── Given entries
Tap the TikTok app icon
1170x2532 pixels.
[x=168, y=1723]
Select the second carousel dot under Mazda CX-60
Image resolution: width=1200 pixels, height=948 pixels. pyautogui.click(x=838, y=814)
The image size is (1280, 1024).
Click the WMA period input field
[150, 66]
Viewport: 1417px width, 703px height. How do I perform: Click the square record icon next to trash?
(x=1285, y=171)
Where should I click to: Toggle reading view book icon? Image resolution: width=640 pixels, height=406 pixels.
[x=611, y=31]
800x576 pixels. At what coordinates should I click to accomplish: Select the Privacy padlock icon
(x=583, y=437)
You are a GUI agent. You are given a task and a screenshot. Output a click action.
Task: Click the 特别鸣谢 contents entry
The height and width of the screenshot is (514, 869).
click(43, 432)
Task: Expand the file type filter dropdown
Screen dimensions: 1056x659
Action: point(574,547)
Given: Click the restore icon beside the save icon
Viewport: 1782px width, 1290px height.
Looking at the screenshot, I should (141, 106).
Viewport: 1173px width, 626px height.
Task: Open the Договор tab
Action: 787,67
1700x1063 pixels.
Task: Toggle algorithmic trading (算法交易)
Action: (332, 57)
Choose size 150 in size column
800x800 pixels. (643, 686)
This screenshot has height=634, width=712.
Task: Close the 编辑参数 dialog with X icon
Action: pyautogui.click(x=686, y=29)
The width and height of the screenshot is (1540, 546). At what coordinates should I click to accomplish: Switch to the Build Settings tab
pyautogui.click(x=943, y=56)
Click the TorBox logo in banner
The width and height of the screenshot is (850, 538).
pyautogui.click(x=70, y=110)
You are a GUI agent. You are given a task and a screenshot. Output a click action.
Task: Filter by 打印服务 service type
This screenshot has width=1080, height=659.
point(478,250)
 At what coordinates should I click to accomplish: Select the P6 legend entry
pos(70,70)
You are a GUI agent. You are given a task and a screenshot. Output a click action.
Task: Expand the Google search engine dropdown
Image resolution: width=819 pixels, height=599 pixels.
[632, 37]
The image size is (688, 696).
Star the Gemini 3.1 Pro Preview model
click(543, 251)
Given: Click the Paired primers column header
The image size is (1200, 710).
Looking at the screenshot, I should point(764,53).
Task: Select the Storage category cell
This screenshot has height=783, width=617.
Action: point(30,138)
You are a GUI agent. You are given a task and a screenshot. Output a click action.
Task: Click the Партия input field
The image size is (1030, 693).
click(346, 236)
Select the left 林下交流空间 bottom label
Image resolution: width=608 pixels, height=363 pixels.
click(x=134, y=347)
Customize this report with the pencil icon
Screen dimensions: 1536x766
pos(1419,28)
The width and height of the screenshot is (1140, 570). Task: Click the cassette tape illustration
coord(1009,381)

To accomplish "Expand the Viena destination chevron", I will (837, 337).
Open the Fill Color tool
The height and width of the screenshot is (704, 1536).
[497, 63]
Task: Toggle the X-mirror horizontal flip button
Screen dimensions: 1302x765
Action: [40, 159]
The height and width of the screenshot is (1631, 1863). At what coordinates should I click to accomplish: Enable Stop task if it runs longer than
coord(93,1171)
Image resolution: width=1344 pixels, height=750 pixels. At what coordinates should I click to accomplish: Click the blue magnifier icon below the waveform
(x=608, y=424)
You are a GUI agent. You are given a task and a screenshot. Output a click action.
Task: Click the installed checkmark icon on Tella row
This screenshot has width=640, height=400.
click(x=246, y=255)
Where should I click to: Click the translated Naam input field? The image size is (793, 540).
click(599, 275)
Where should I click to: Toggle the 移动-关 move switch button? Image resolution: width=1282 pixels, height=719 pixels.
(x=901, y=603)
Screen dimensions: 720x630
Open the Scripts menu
────
Assigned task = Among the records above, find the lines that contain "Expand" and copy every one.

Your response =
Task: Expand the file type filter dropdown
Task: Expand the Google search engine dropdown
To accomplish "Expand the Viena destination chevron", I will (837, 337).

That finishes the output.